### Given data
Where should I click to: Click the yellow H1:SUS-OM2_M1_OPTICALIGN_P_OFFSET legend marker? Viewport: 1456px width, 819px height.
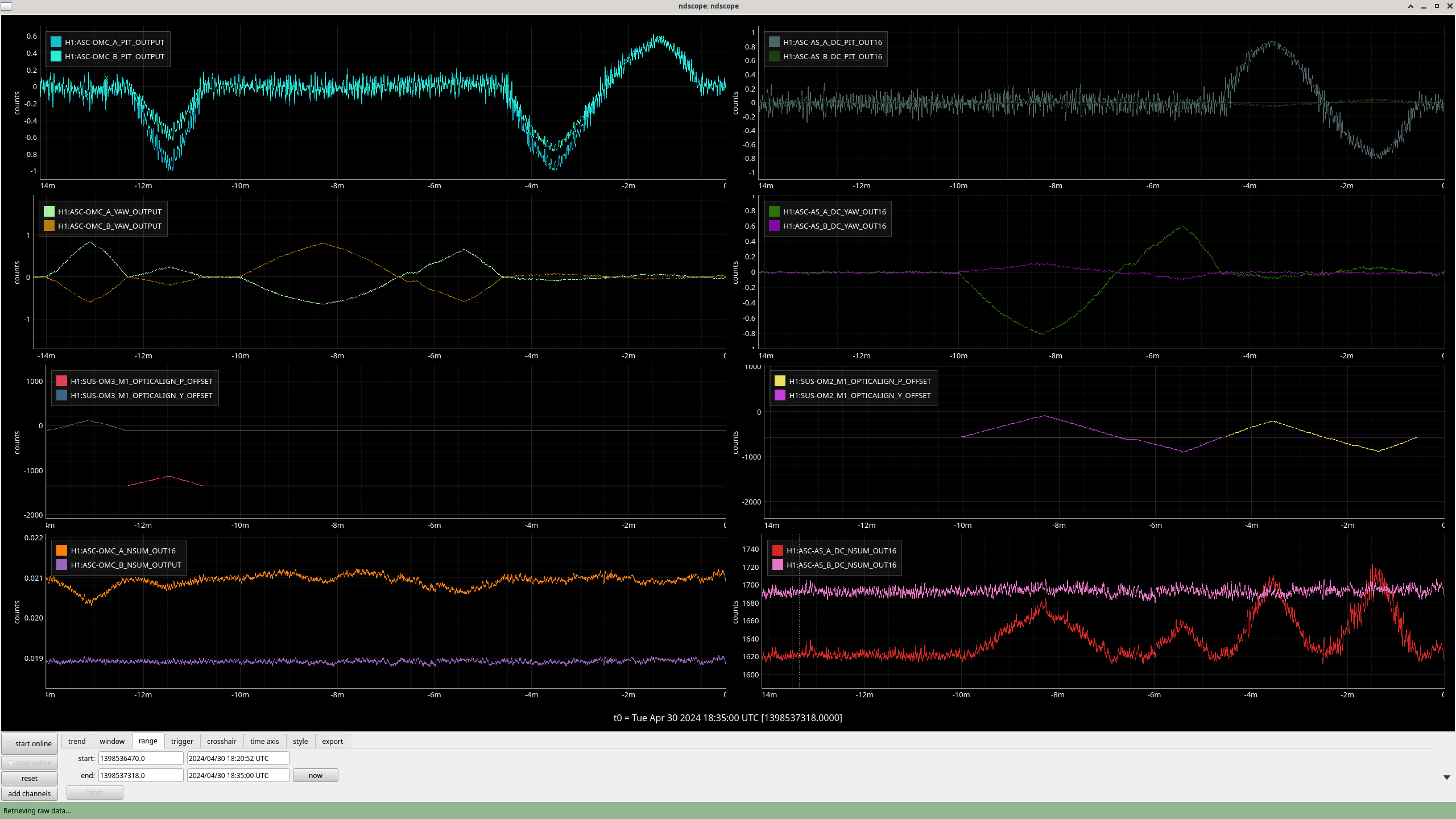coord(780,381)
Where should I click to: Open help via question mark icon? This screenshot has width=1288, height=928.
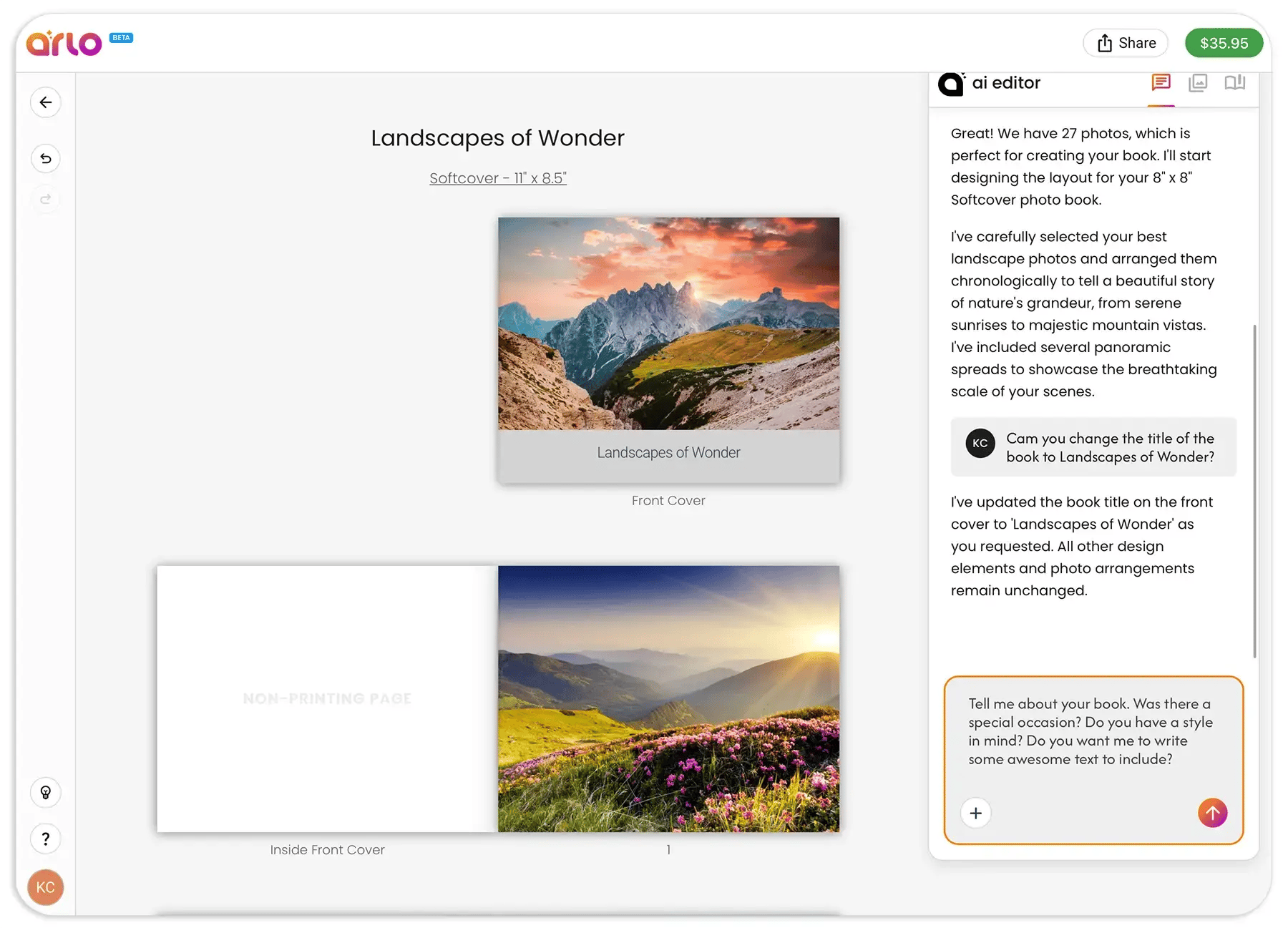pos(45,839)
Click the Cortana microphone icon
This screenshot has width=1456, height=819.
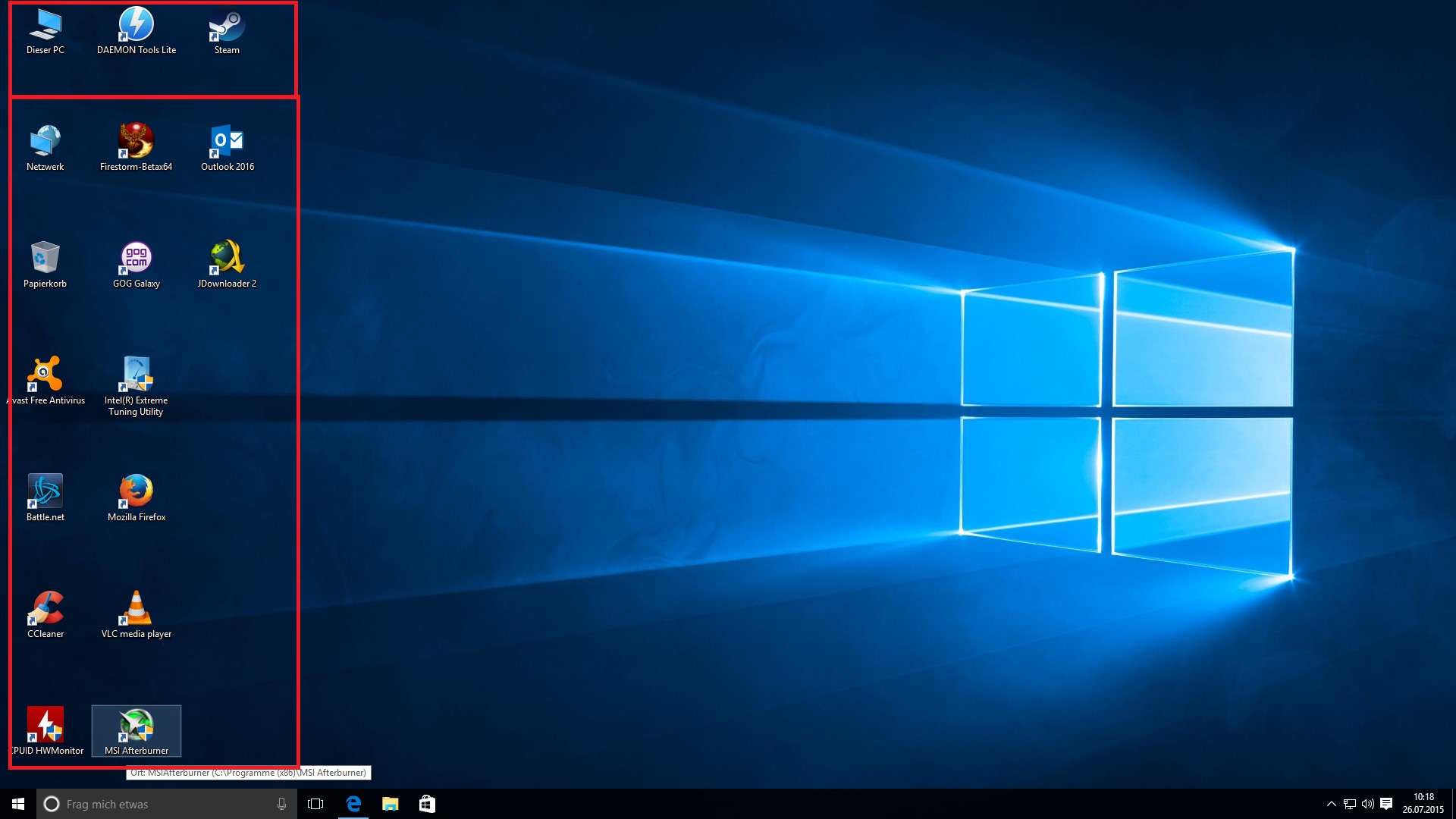[281, 804]
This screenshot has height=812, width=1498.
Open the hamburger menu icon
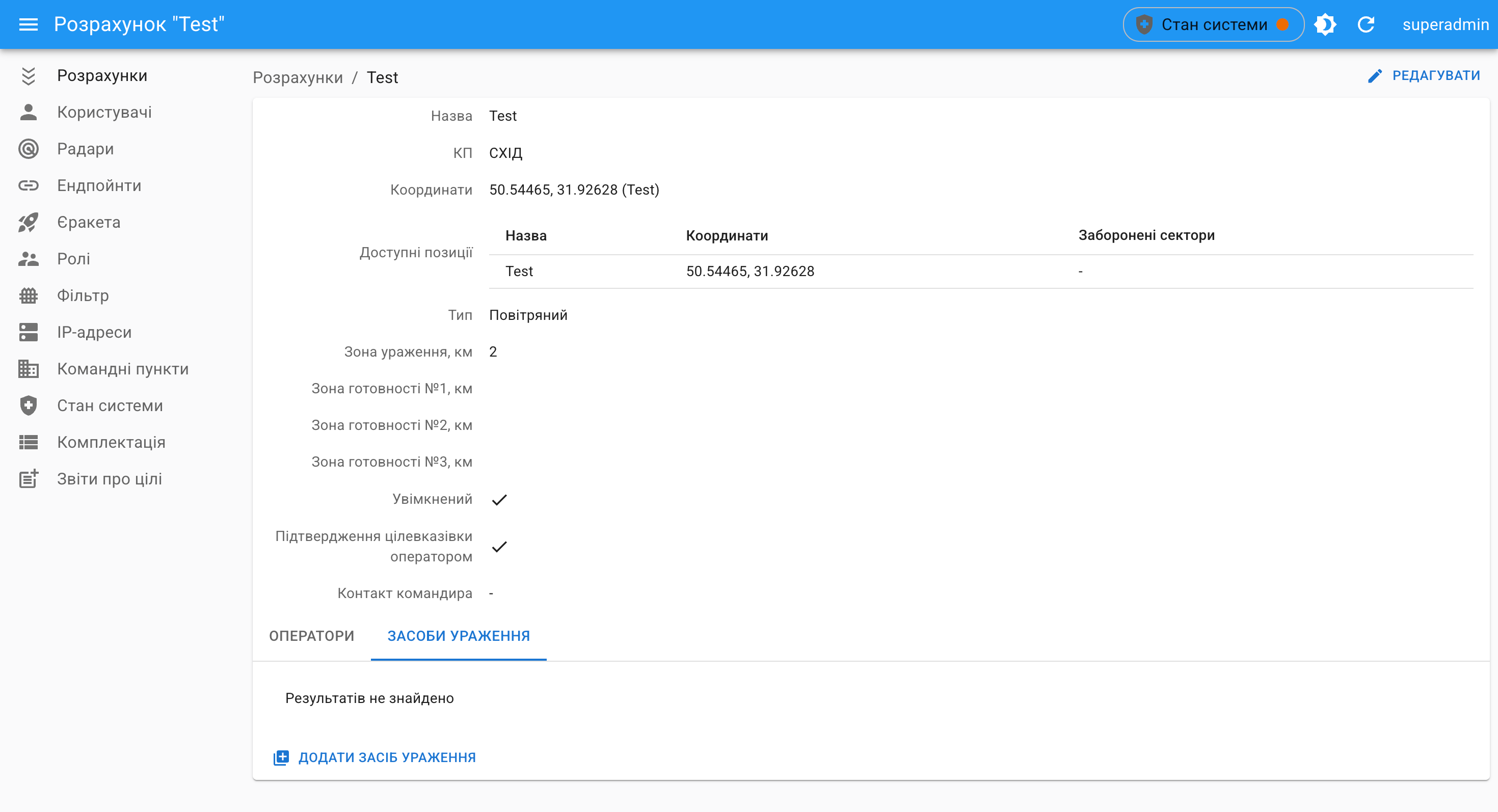pos(28,24)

### What the task asks
Exclude images and repeat all entries exactly.

### Response to the exercise
Where should I click to: Click the yellow H1:SUS-OM2_M1_OPTICALIGN_P_OFFSET legend marker? Viewport: 1456px width, 819px height.
coord(780,381)
Where should I click to: Open help via question mark icon? This screenshot has width=1288, height=928.
pos(45,839)
Click the Cortana microphone icon
This screenshot has width=1456, height=819.
[281, 804]
This screenshot has height=812, width=1498.
Open the hamburger menu icon
pos(28,24)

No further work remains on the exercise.